╭─ SELECTION

Maybe just add a comment above this to explain that this is a target of
the long jump below to get back into long mode and be able to return
without setting up a new stack for the 32-bit code.

And then a corresponding comment on the long jump itself. I think it would
make it easier to understand what is going on in this part of the code.

Thanks,
Tom

>
> .code32
> -0: /* Set up data and stack segments */
> - movl $__KERNEL_DS, %eax
> - movl %eax, %ds
> - movl %eax, %ss
> -
> - /* Set up new stack */
> - leal TRAMPOLINE_32BIT_STACK_END(%edi), %esp
> -
> - /* Disable paging */
> +0: /* Disable paging */
> movl %cr0, %eax
> btrl $X86_CR0_PG_BIT, %eax
> movl %eax, %cr0
> @@ -634,26 +624,16 @@ SYM_CODE_START(trampoline_32bit_src)

╰─

- [DIRECTIVE]
What reason does the code review reply give for adding the suggested comments?

╭─ INFORMATION PROVIDED

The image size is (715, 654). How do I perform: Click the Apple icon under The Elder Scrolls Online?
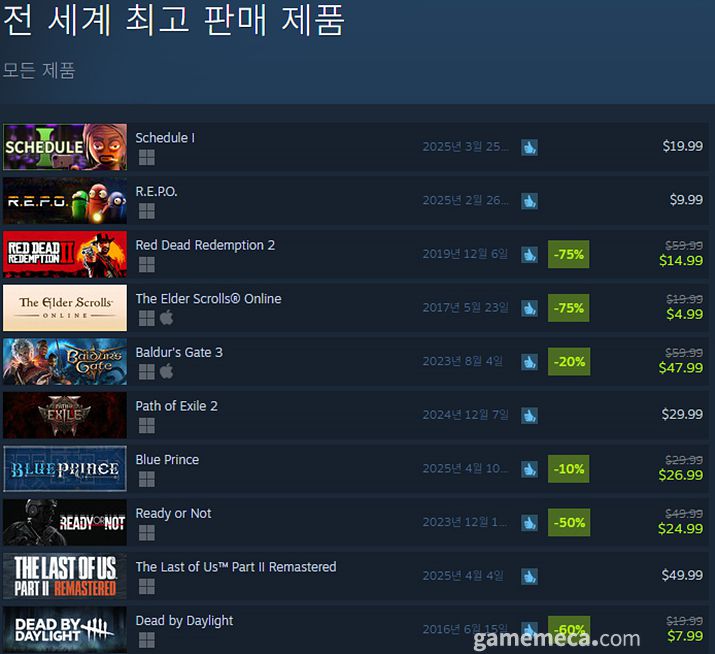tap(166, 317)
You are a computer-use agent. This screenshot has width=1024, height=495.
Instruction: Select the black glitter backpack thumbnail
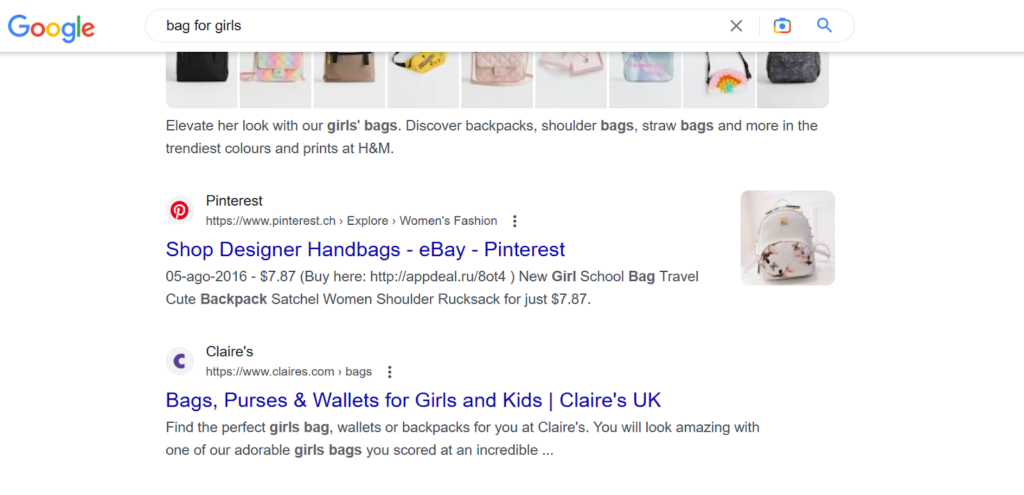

╰─

- [THE REPLY]
They would make it easier to understand what is going on in this part of the code.